由于环境的模型变难了，使得环境更加dynamic、更加sensitive、更加容易被overfiting，因此需要超大量的exploration data。因此像DeepMind、OpenAI这种团队做多智能体上来就是一千块GPU。

Mean Field Multi-Agent RL

那我们能不能从模型层面去做一个简化呢？

Taking Other Agents as A Whole

我们很容易想到去从生物上面去寻找灵感，比如鱼群、鸟群等等这些群体生物。他们迁移的时候不会去与每一个个体进行交互。

In some many-body systems, the interaction between an agent and others can be approximated as that between the agent and the “mean agent” of others。

比如说在大合唱的时候，我们只需要知道整体大概唱在什么位置，而不需要去指导每个人唱到了哪里。

Mean Field Multi-Agent RL

在Mean Field Multi-Agent里面，Approximate the joint action value by factorizing the Q-function into pairwise interactions

$Q^{j}(s,a) = \frac{1}{N^{j}} \sum_{k \in \mathcal{N}(j)} Q^{j}(s,a^{j},a^{k})$

其中 $N^{j}$ 表示Neighboring agent set of $j$ ，把agent周围的neighbor做pairwise interactions的 $Q$ average在一起。这样就做了简化。

在这里插入图片描述

在给定这样一种假设的情况下，我们现在将action representation：

考虑discrete action space用one hot形式去具体地表示某一个action，因此action $a^{j}$ of agent $j$ is one-hot encoded as：

$a^{j} = \triangleq [a_{1}^{j},\cdots,a_{D}^{j}]$

因此如果把周围的neighbor所采取的action做个平均的话，The mean action based on the neighborhood of $j$ is：

$\bar{a}^{j}=\frac{1}{N^{j}} \sum_{k} a^{k}$

所表达的意思就是周围的agent采取每一个action的概率是多少，也就得到了neighbor选这些action的distribution。

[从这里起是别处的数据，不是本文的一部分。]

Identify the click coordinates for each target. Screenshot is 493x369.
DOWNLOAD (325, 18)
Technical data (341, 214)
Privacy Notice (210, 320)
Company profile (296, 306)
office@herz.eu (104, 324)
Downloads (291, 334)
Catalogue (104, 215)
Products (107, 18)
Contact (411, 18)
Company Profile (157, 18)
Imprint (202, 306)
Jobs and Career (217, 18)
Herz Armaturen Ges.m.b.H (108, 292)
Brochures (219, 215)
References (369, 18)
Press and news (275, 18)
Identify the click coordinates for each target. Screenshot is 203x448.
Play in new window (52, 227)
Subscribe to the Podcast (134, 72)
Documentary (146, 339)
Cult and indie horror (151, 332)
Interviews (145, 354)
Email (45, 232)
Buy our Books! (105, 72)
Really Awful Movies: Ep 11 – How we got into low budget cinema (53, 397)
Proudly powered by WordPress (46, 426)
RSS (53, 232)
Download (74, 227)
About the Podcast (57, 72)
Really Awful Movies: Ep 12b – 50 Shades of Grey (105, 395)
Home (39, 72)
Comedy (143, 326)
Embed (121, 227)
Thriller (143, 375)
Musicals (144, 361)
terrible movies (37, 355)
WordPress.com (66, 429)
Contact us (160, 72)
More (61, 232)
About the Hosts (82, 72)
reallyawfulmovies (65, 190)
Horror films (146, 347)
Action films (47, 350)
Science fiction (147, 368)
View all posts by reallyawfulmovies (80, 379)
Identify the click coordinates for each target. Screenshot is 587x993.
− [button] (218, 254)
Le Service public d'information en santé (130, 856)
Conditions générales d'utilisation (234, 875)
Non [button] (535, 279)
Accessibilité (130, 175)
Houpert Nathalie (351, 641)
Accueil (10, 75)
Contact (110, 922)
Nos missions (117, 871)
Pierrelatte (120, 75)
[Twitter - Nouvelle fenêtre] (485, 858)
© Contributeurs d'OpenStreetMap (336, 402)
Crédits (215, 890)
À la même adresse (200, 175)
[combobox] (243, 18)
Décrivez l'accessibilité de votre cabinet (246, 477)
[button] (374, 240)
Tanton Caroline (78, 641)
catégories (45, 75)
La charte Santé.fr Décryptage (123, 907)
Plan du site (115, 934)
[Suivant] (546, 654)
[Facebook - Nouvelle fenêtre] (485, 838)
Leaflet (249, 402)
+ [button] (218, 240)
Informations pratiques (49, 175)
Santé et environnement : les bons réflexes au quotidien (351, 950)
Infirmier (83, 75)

具体的每个agent $k$ 所采取的action还是one-hot的形式。单我们可以用mean action加上residual把他还原回具体的one-hot形式。Thus the action $a^{k}$ of each neighbor $k$ can be represented as ：

$a^{k} = \bar{a}^{j} + \delta a^{j,k}$

其中 Residual sum is 0。

$\frac{1}{N^{j}} \sum_{k} a^{j,k} = 0$

参考文献：YaodongYang, Weinan Zhang et al. Mean Field Multi-Agent Reinforcement Learning. ICML 2018

Mean Field Q-Learning

A 2-order Taylor expansion on Q-function

有了上述的一些设定之后，我们就可以做二阶的泰勒展开：

$\begin{aligned} Q^{j} & (s,\boldsymbol{a}) = \frac{1}{N^{j}} \sum_{k}Q^{j}(s,a^{j},a^{k}) \\ &=\frac{1}{N^{j}} \sum_{k}\left[Q^{j}\left(s, a^{j}, \bar{a}^{j}\right)+\nabla_{\bar{a}^{j}} Q^{j}\left(s, a^{j}, \bar{a}^{j}\right) \cdot \delta a^{j, k}+\frac{1}{2} \delta a^{j, k} \cdot \nabla_{\tilde{a}^{j, k}}^{2} Q^{j}\left(s, a^{j}, \tilde{a}^{j, k}\right) \cdot \delta a^{j, k}\right]\\ &=Q^{j}\left(s, a^{j}, \bar{a}^{j}\right)+\nabla_{\bar{a}^{j}} Q^{j}\left(s, a^{j}, \bar{a}^{j}\right) \cdot \frac{1}{N^{j}} \sum_{k} \delta a^{j, k}+\frac{1}{2 N^{j}} \sum_{k} \delta a^{j, k} \cdot \nabla_{\tilde{a}^{j, k}}^{2} Q^{j}\left(s, a^{j}, \tilde{a}^{j, k}\right) \cdot \delta a^{j, k}\\ &=Q^{j}\left(s, a^{j}, \bar{a}^{j}\right)+\frac{1}{2 N^{j}} \sum_{k} R_{s, a^{j}}^{j}\left(a^{k}\right)\\ & \approx Q^{j}(s,a^{j},\bar{a}^{j}) \end{aligned}$

其中 $a^{k} = \bar{a}^{j} + \delta a^{j,k}$ ，External random signal for agent $j$ ：

$\begin{aligned} R_{s, a^{j}}^{j}\left(a^{k}\right) \triangleq & \delta a^{j, k} \cdot \nabla_{\tilde{a}^{j, k}}^{2} Q^{j}\left(s, a^{j}, \tilde{a}^{j, k}\right) \cdot \delta a^{j, k} \\ & \tilde{a}^{j, k}=\bar{a}^{j}+\epsilon^{j, k} \delta a^{j, k} \end{aligned}$

A softmax MF-Q policy

基于当前agent 的action $a^{j}$ ，以及周围neighbor action的distribution $\bar{a}^{j}$ ，建立 $Q$ function，我们就可以去perform 一个policy，比如说softmax policy，或者 $\varepsilon$ - greedy policy。然后按照学习算法更新就可以了。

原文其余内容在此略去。